Texto fornecido »
Creio que uma forma de felicidade é a leitura.
Jorge Luis Borges
(escritor argentino)
Ler pode até ser um ato
solitário, mas os leitores querem compartilhar suas impressões sobre as obras
lidas. Os clubes de leitura tem se espalhado pelo
país. Trata-se de um fenômeno que não é recente e que tem conquistado espaço.
Em que pese que
ainda temos um grande número de brasileiros que não tem acesso aos livros ou se
os tem não adquiriram o hábito da leitura, há muita gente lendo por aí. Os
clubes de leitura são uma forma de reunir as pessoas depois dessa tarefa
solitária. Nos encontros é possível conversar sobre os livros, expor ideias,
trocar experiências e reunir amigos.
A origem
Os clubes do
livro podem parecer um movimento novo, mas eles existem desde o século XVIII,
época em que grupos puritanos americanos reuniam-se para estudar o livro até
hoje mais vendido no mundo, a Bíblia.
Leitura no Salão de M. me Geoffrin, 1755 | Quadro de Lemonnier (1734 0 1824) |
Havia ainda os
aristocratas e burgueses da França, advindos do Iluminismo, que marcavam
encontros nos palacetes para ler os livros e debater ideias. Os salões foram o
centro da vida social e intelectual da sociedade daquela época. Entre os mais
conhecidos figuraram os de Deshoulières, de Sablière, da condessa La Suze e o
de Ninon de Lanclos. Tais salões eram um lugar em que imperava a tolerância, a irreverência
e a diversidade, posto que acolhiam ateus, deístas e libertinos.
A dinâmica das
relações entre os frequentadores, as leituras proibidas que faziam em público,
a liberdade com que atuavam e a troca de livros e ideias, fizeram dos salões um
importante agente do Iluminismo.
Os salões
tiveram grande importância na Revolução Francesa, da qual se origina uma das
representações famosas expressadas na arte, mais precisamente em um quadro de
Lemonnier (1734-1824). O quadro chama-se Leitura no Salão de M. me Geoffrin,
1755.
Em 1868,
jornalistas mulheres foram impedidas de participar de um evento literário nos
Estados Unidos. O motivo? Simplesmente por serem mulheres. Uma das jornalistas
teve a iniciativa de criar um clube de mulheres, o Sorosis, que tinha por finalidade
o estudo e a leitura. Naturalmente, o clube serviu de inspiração para outros tantos
que surgiram por meio de associações femininas na segunda metade do século XIX.

Registros fornecidos »
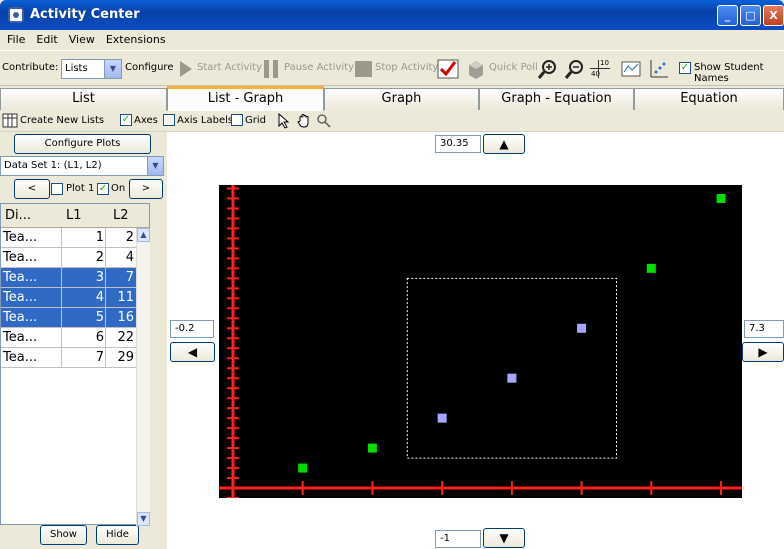 The height and width of the screenshot is (549, 784). What do you see at coordinates (659, 69) in the screenshot?
I see `scatter-plot-icon` at bounding box center [659, 69].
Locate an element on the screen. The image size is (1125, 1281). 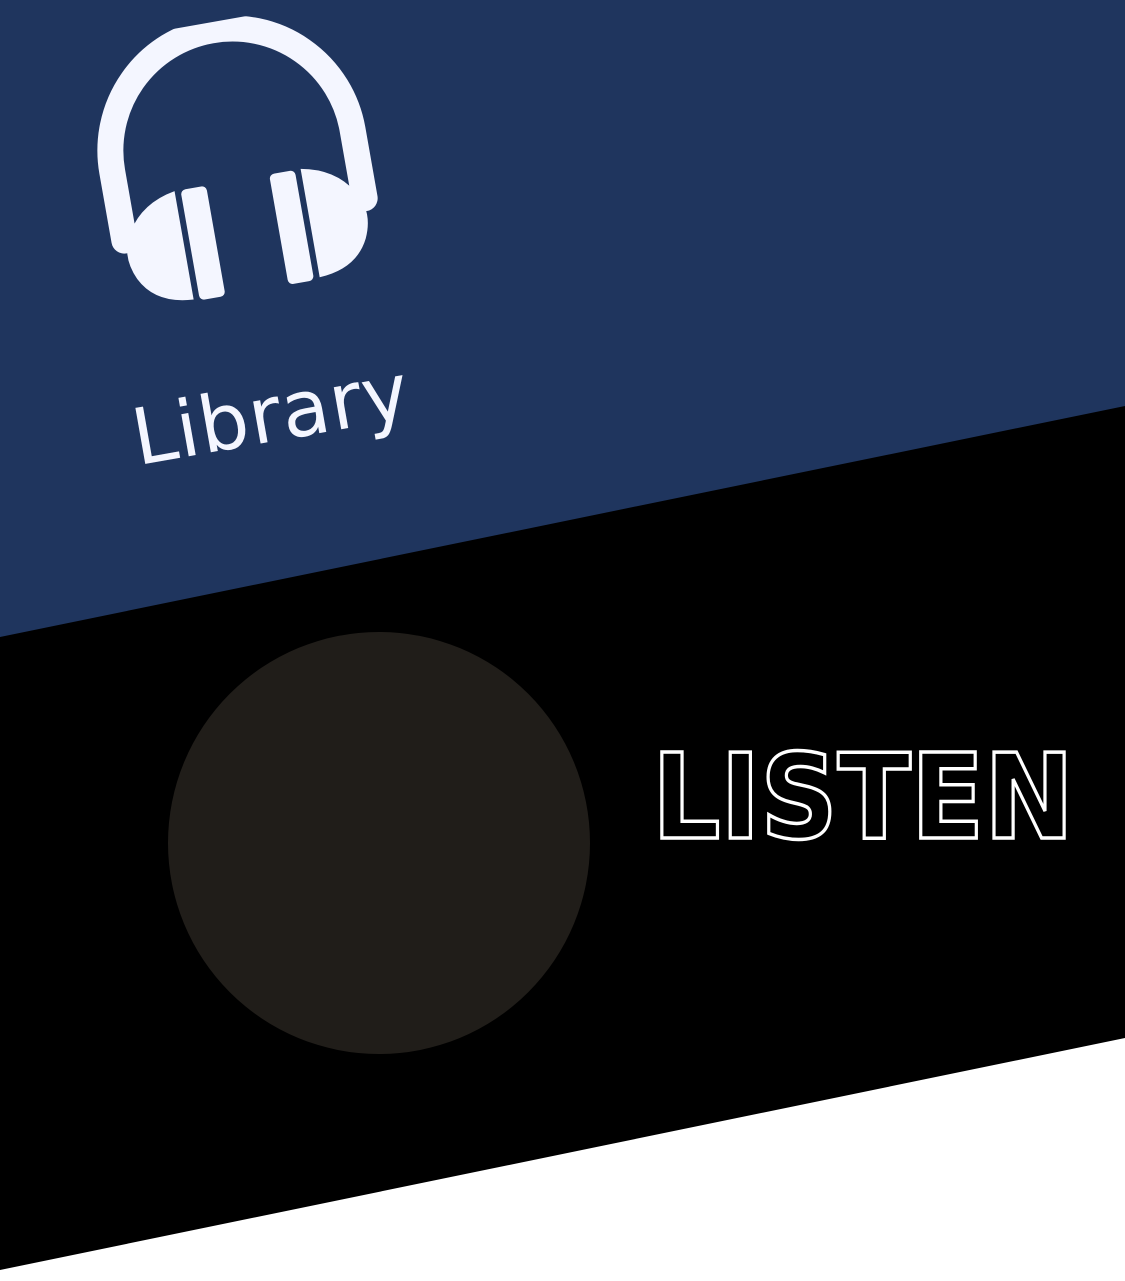
listen-text: LISTEN is located at coordinates (863, 795).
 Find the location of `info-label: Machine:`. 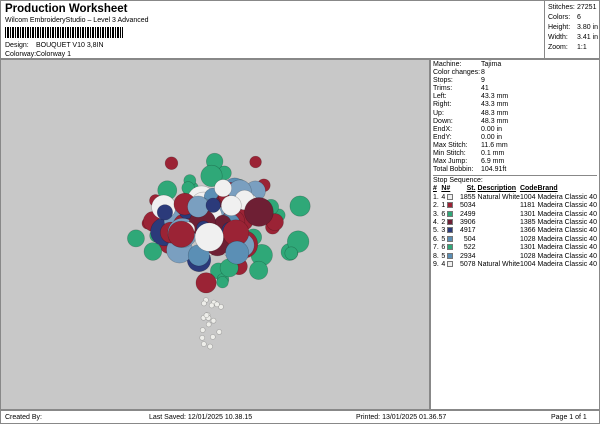

info-label: Machine: is located at coordinates (448, 64).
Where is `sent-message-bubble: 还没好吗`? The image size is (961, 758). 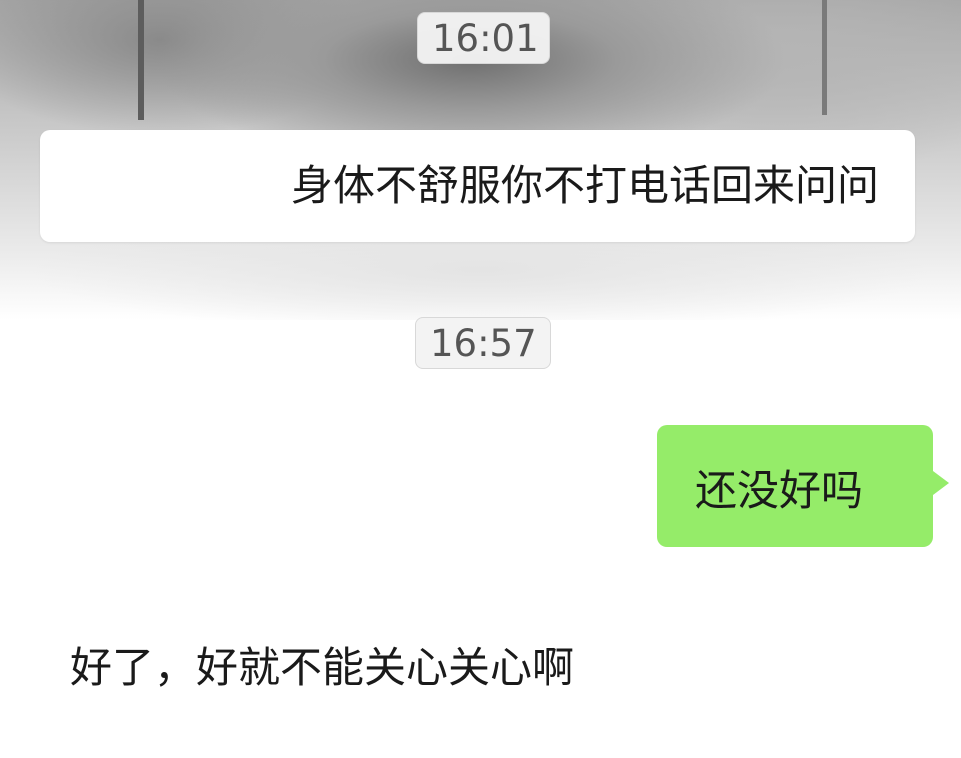 sent-message-bubble: 还没好吗 is located at coordinates (803, 486).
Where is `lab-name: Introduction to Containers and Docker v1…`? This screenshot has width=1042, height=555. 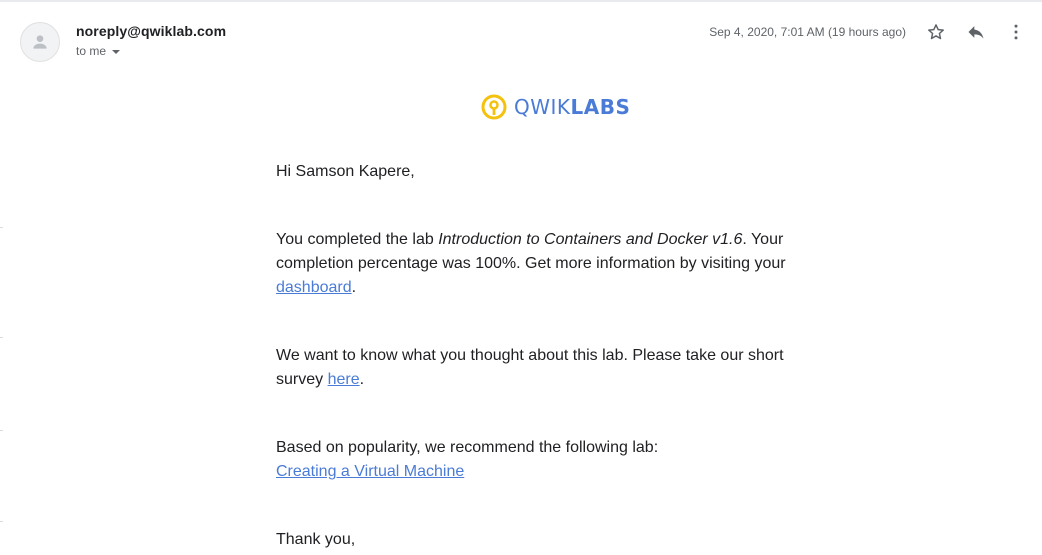
lab-name: Introduction to Containers and Docker v1… is located at coordinates (590, 240).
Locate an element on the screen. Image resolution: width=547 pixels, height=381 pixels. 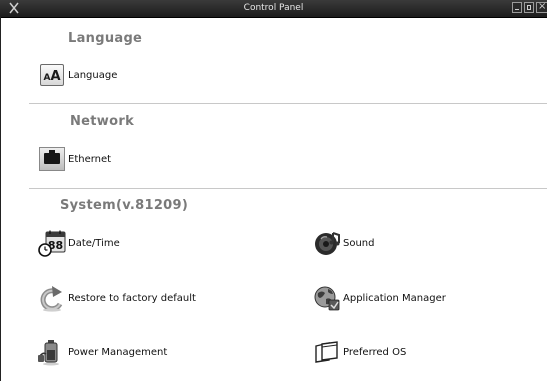
calendar-clock-icon: 88 is located at coordinates (52, 243).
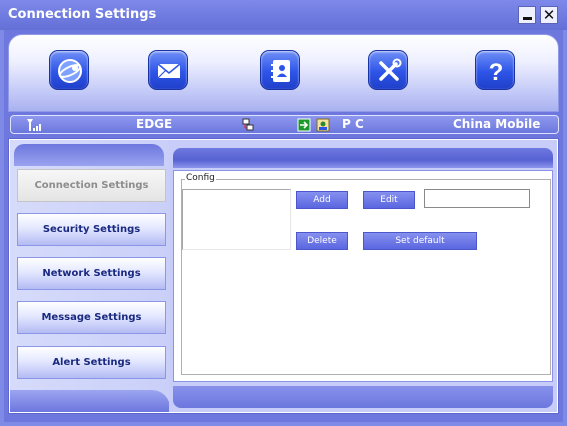  I want to click on config-group-label: Config, so click(200, 178).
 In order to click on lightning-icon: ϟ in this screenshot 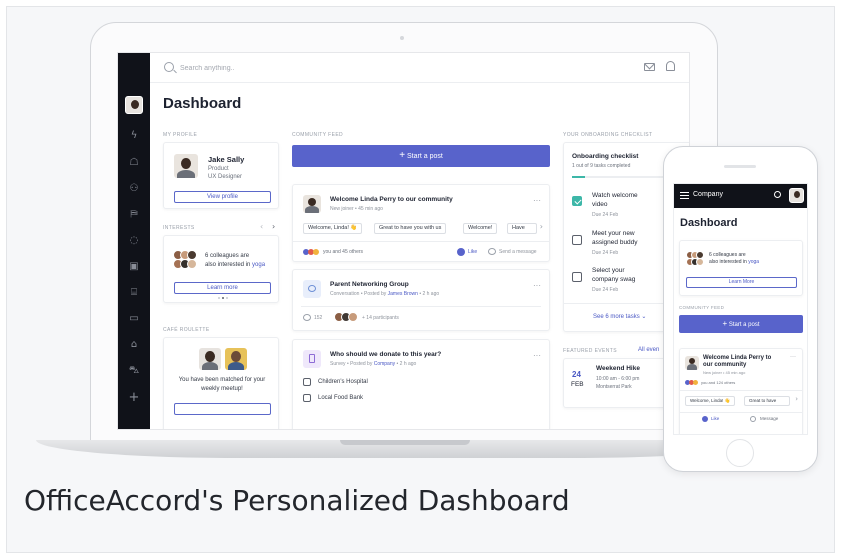, I will do `click(134, 136)`.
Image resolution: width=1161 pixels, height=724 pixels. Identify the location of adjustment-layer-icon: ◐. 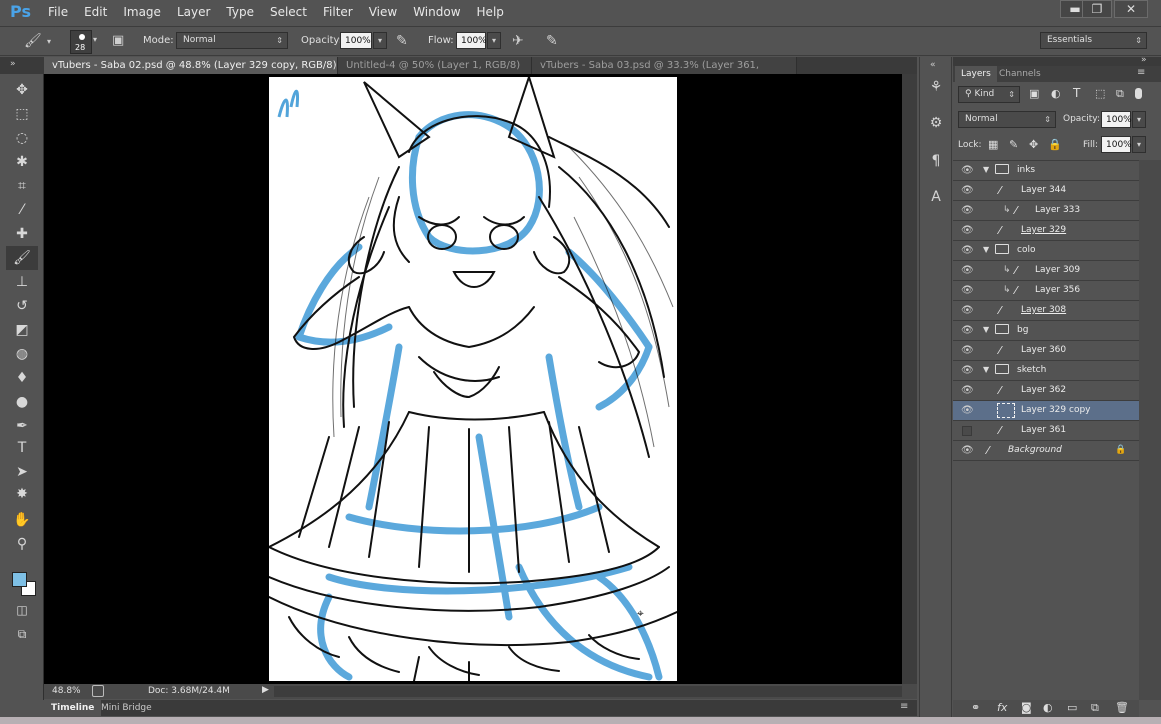
(1048, 708).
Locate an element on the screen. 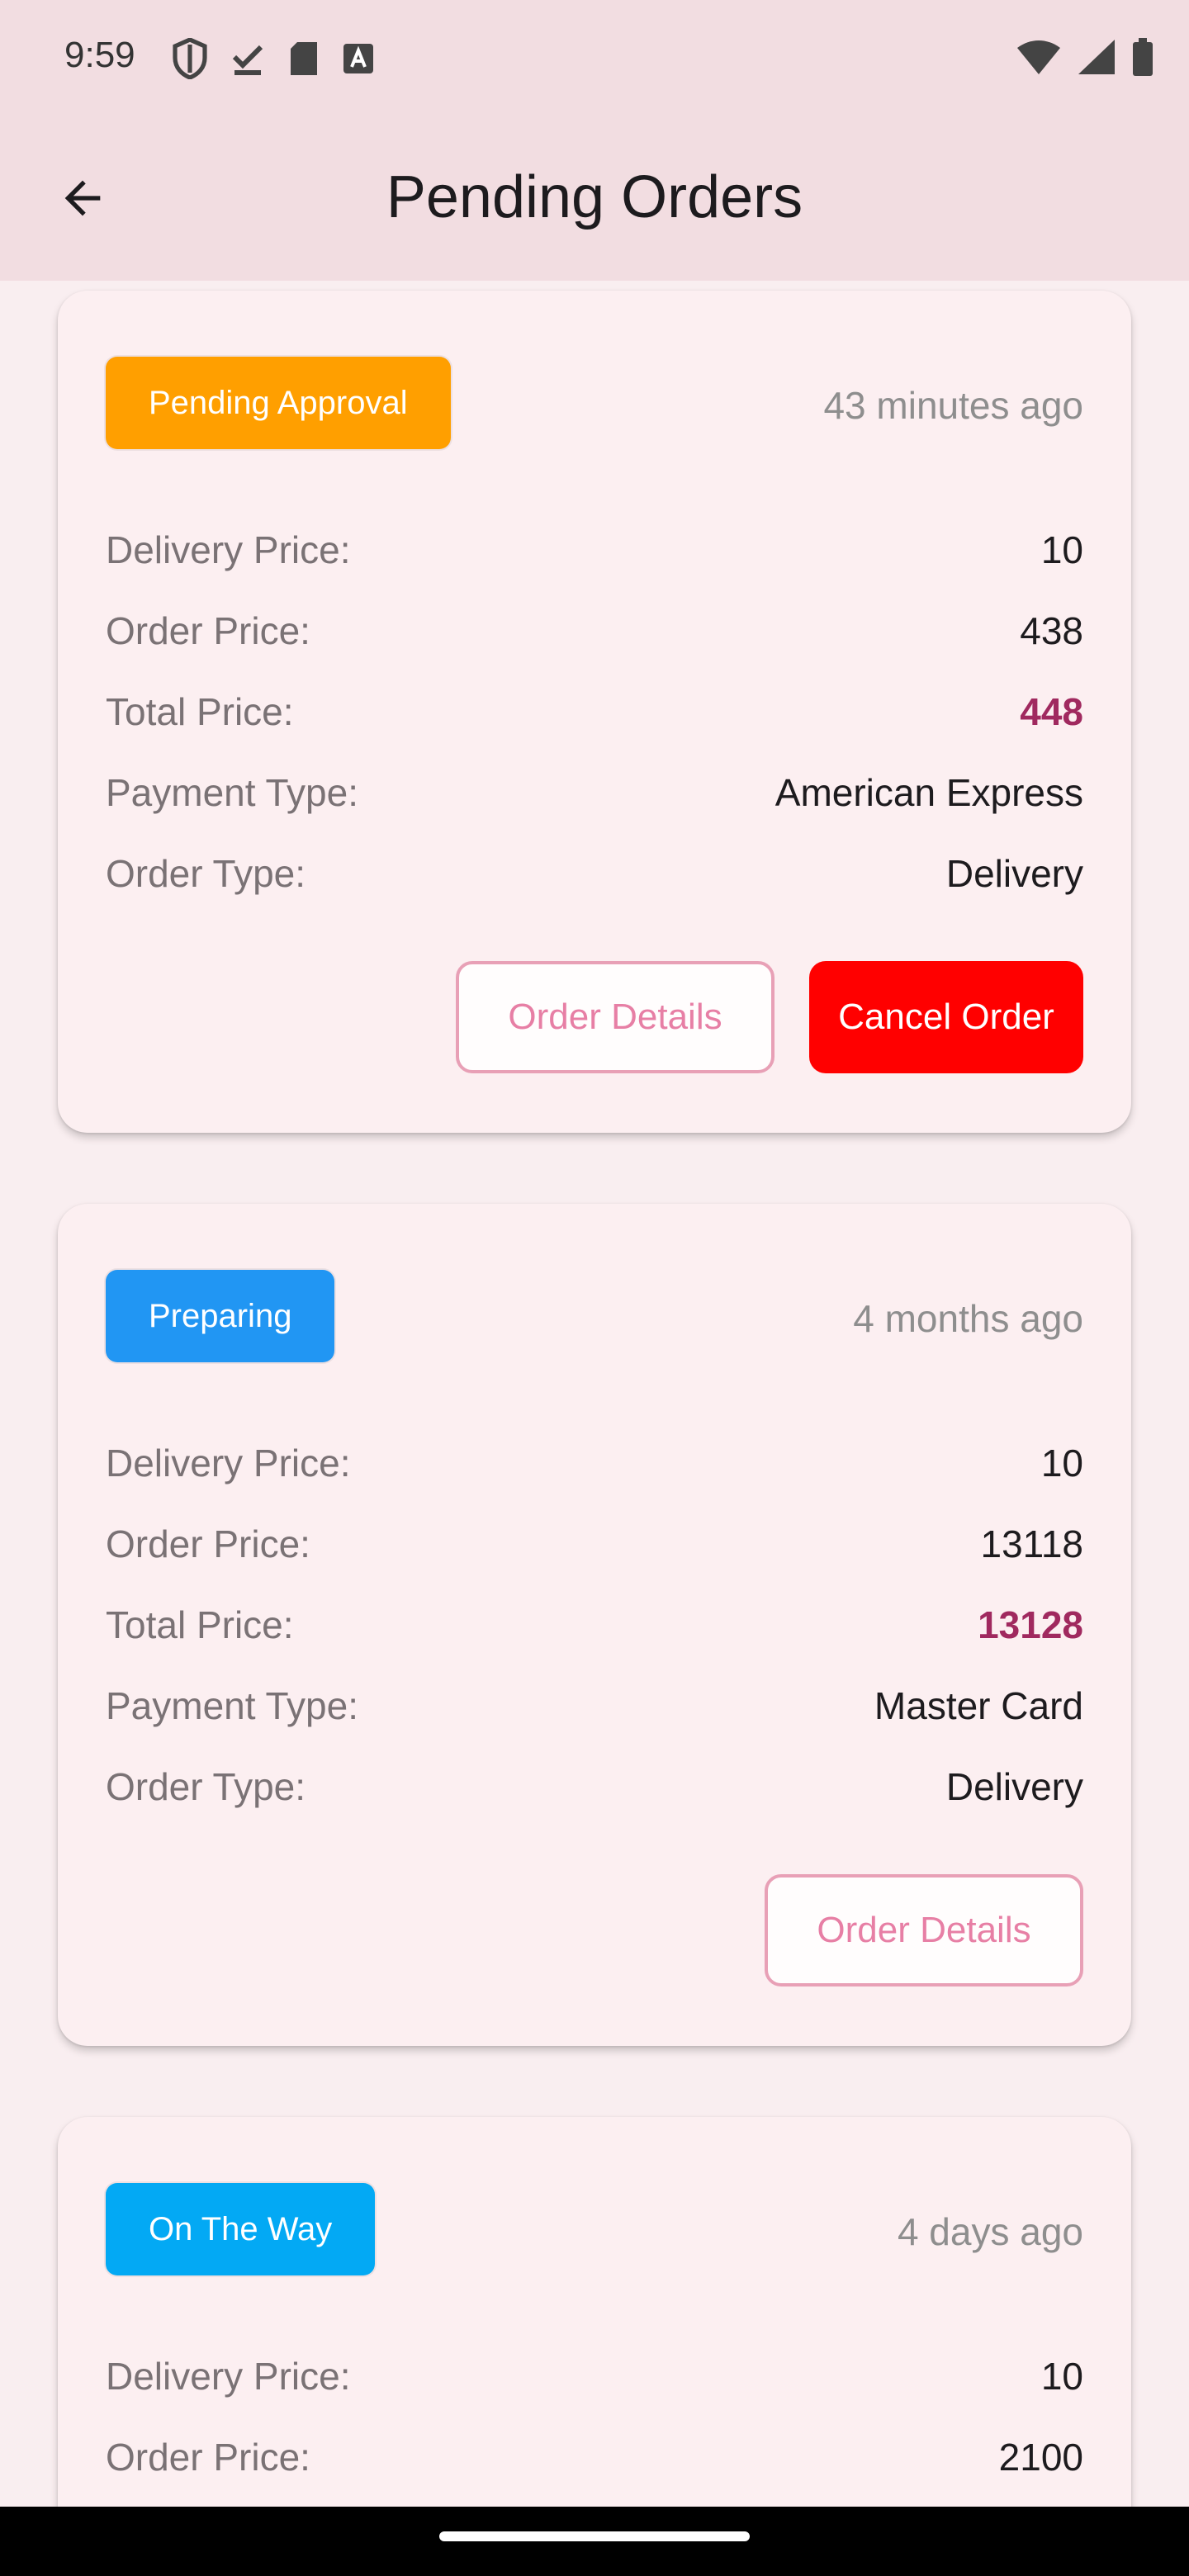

Tarefas do exercício »
(A) No texto sobre clubes de leitura, reescreva o trecho que vai de "Creio que uma" até "tem conquistado espaço.", substituindo "clubes de leitura" por "grupos de leitura".
(B) Resuma em duas frases o texto sobre clubes de leitura.
(C) Com base no texto sobre clubes de leitura, explique em até duas frases por que os salões franceses se tornaram um importante agente do Iluminismo.

Respostas do exercício »
(A)
Creio que uma forma de felicidade é a leitura.
Jorge Luis Borges
(escritor argentino)
Ler pode até ser um ato
solitário, mas os leitores querem compartilhar suas impressões sobre as obras
lidas. Os grupos de leitura tem se espalhado pelo
país. Trata-se de um fenômeno que não é recente e que tem conquistado espaço.

(B) Os clubes de leitura, nos quais os leitores compartilham impressões sobre as obras lidas, têm se espalhado pelo país. Eles existem desde o século XVIII, com grupos puritanos americanos que estudavam a Bíblia e salões franceses onde aristocratas e burgueses liam e debatiam ideias, e em 1868 uma jornalista impedida de participar de um evento literário nos Estados Unidos criou o clube Sorosis, que inspirou outros clubes femininos.

(C) Os salões se tornaram um importante agente do Iluminismo por causa da dinâmica das relações entre os frequentadores, das leituras proibidas feitas em público, da liberdade com que atuavam e da troca de livros e ideias.